3. the protein complex recognizing method based on multisource data fusion and multiple-objection optimization as claimed in claim 1, its It is characterized in that, in the step S3, further optimizes each cluster module on the basis of preliminary protein clustering module Concretely comprise the following steps:Initialization strategy, multisource data fusion strategy, the addition of asterism and the deletion strategy in black hole.
4. the protein complex recognizing method based on multisource data fusion and multiple-objection optimization as claimed in claim 3, its It is characterized in that, the specific method of the initialization strategy in the black hole is:The thought of biclustering algorithms is used for reference, respectively to neighbour The row and column for connecing matrix performs K-means cluster operations, i.e., selects K to gather in all nodes in protein-protein interaction network Class center, compares remaining node to the distance of each cluster centre, is included in the module where nearest cluster centre, Obtain K initial protein complex module.
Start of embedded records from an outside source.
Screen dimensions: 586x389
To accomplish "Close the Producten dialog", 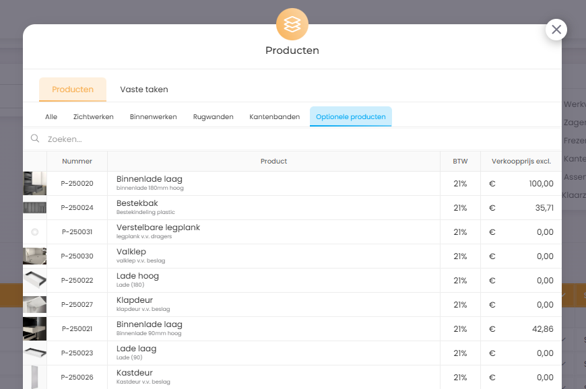I will click(x=556, y=30).
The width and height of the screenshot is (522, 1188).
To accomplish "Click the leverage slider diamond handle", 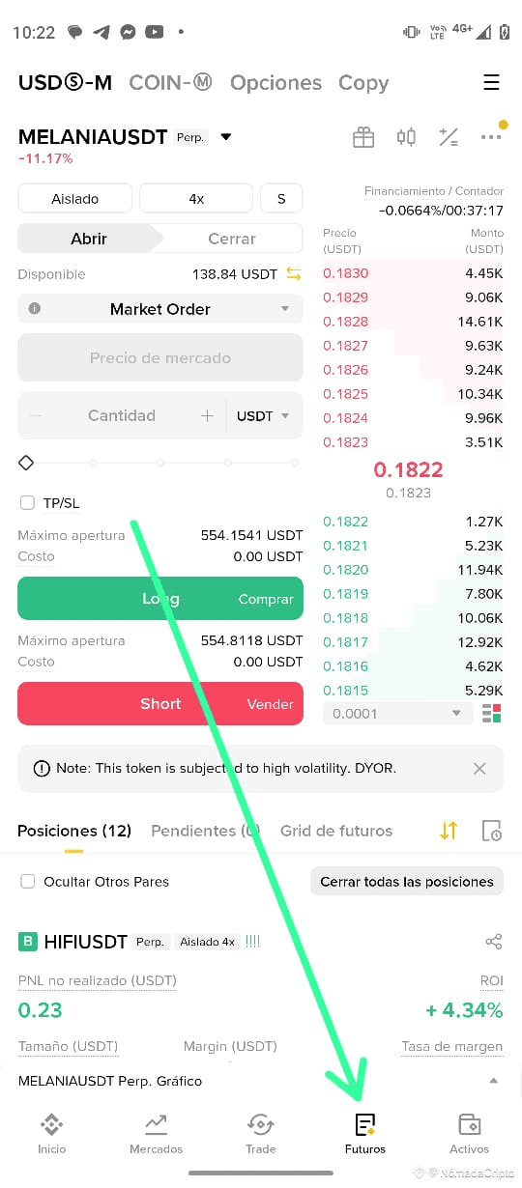I will pyautogui.click(x=26, y=463).
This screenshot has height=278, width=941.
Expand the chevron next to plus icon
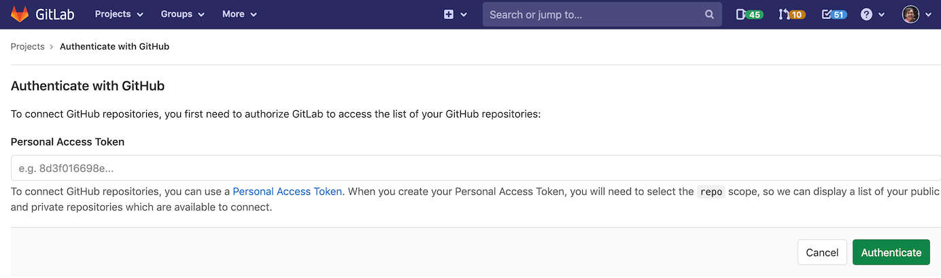click(x=464, y=14)
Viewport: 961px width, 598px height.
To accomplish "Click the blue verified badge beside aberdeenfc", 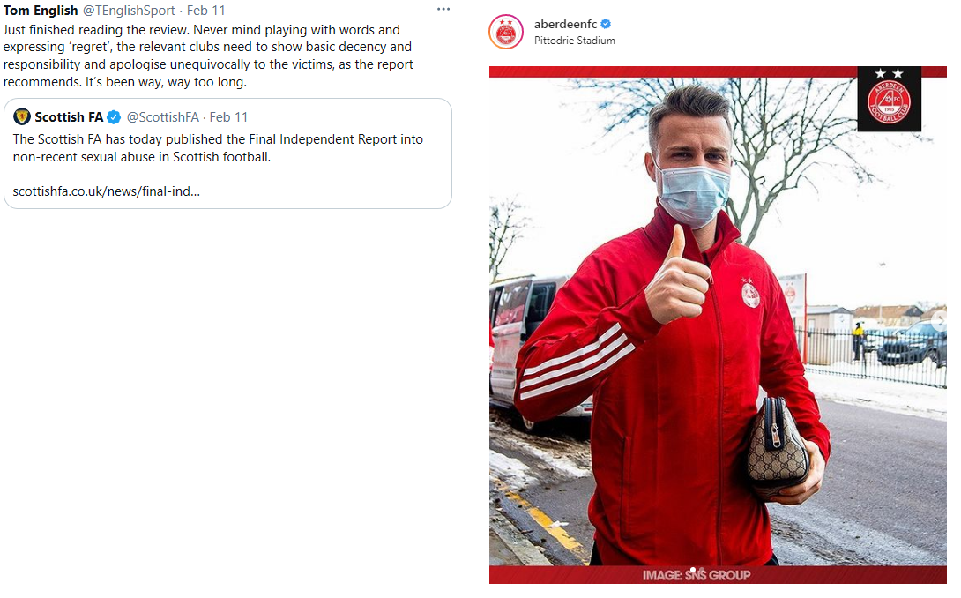I will click(x=606, y=24).
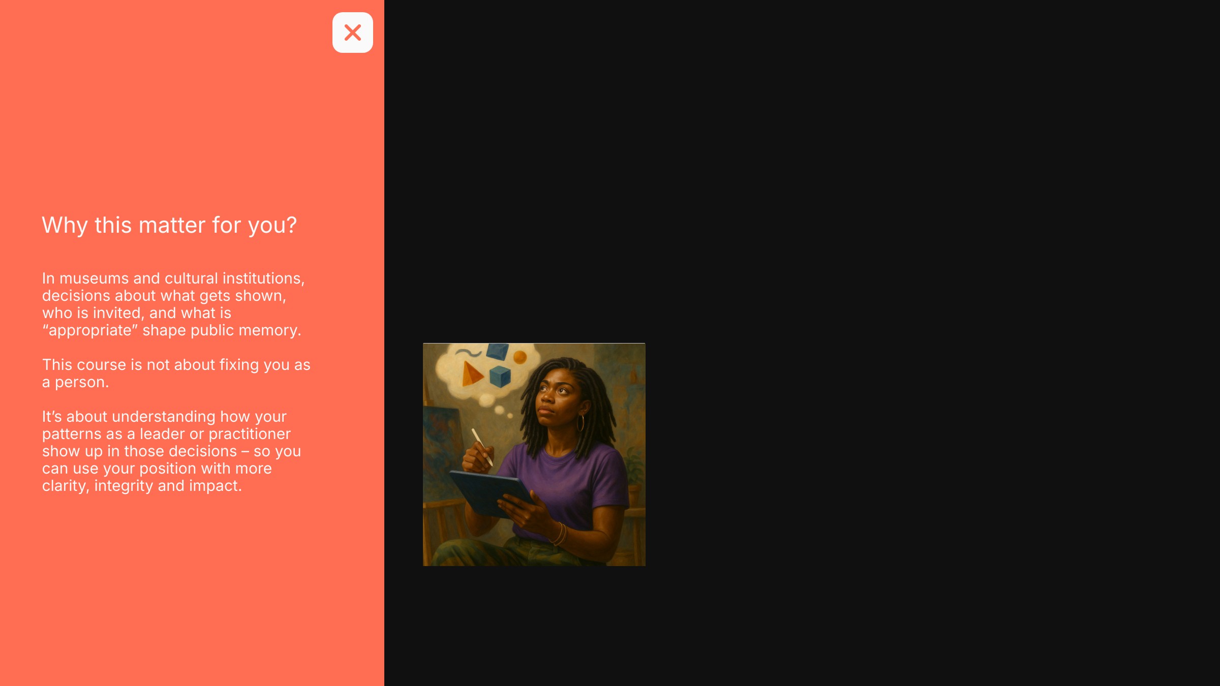Click the "Why this matter for you?" heading

click(169, 225)
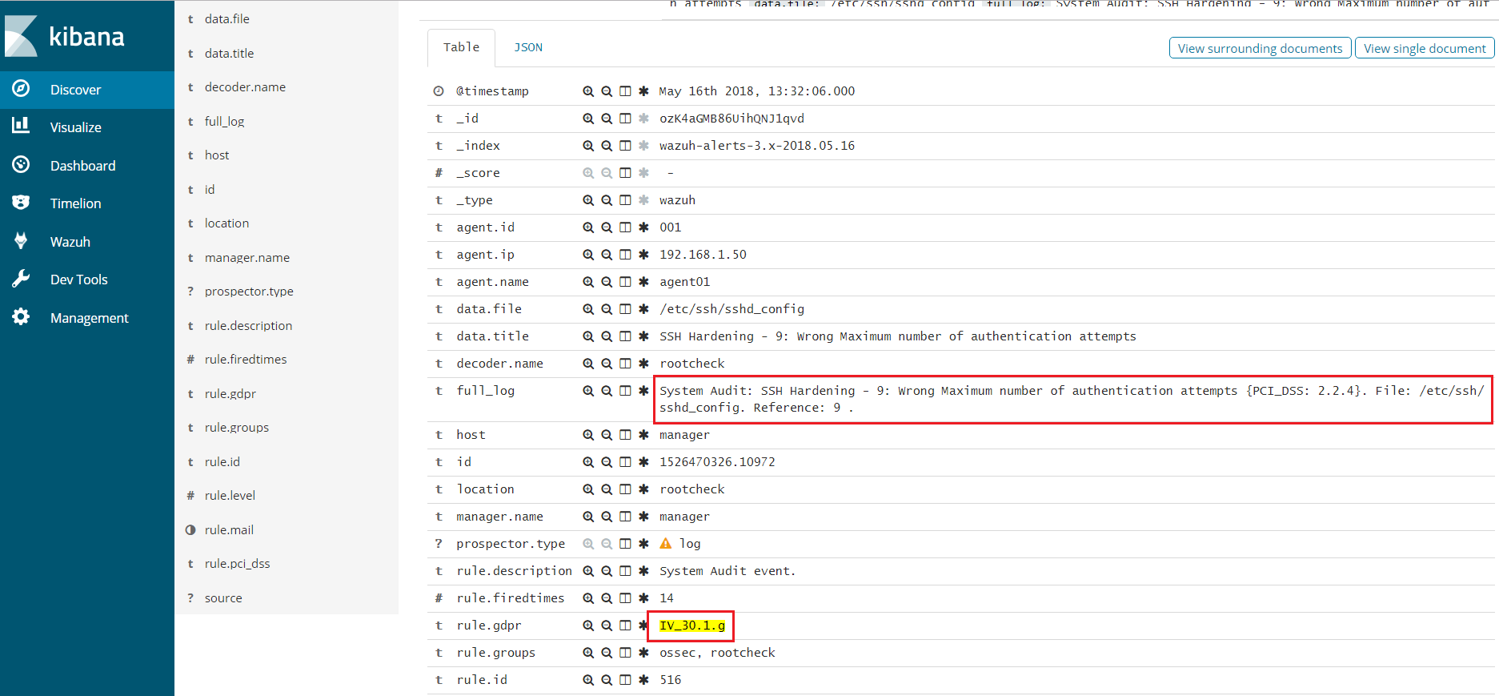This screenshot has width=1499, height=696.
Task: Click the Kibana logo
Action: click(x=65, y=36)
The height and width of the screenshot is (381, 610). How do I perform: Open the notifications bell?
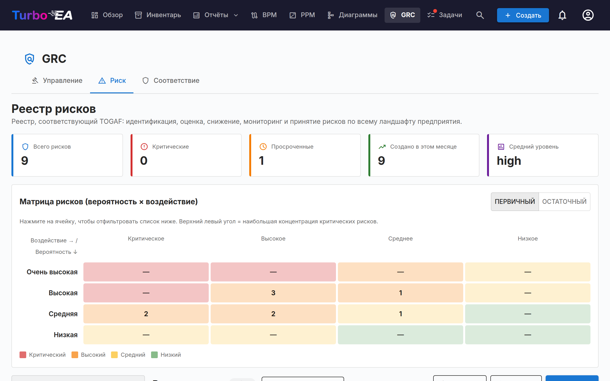562,15
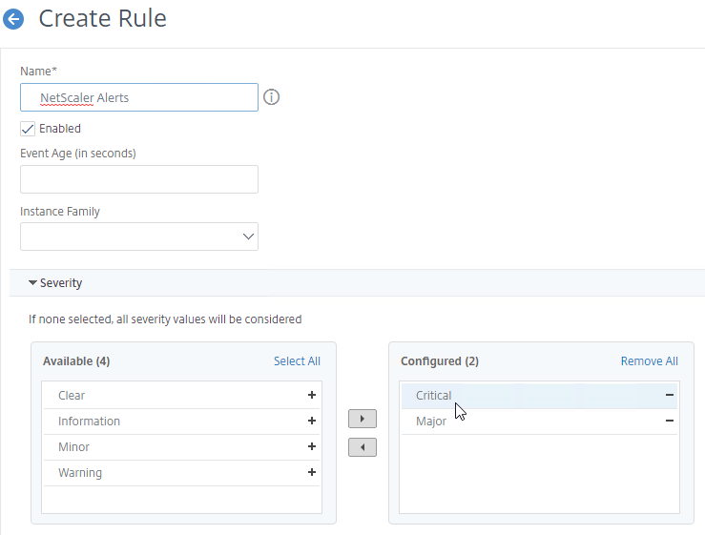This screenshot has width=705, height=535.
Task: Collapse the Severity section
Action: pyautogui.click(x=54, y=283)
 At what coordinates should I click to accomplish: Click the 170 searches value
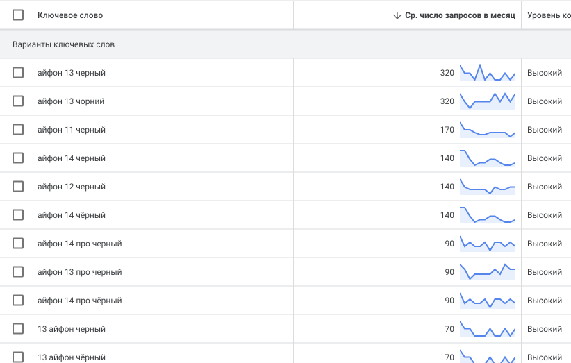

5. the protein complex recognizing method based on multisource data fusion and multiple-objection optimization as claimed in claim 3, its It is characterized in that, the main method of the multisource data fusion strategy is:The topological structure of conjugated protein interactive network is special Property and GO annotation data function similar characteristic, by integrating different types of genomic data and protein interaction number According to as the object function in multiple-objection optimization strategy, guiding the continuous iterative process of optimal solution.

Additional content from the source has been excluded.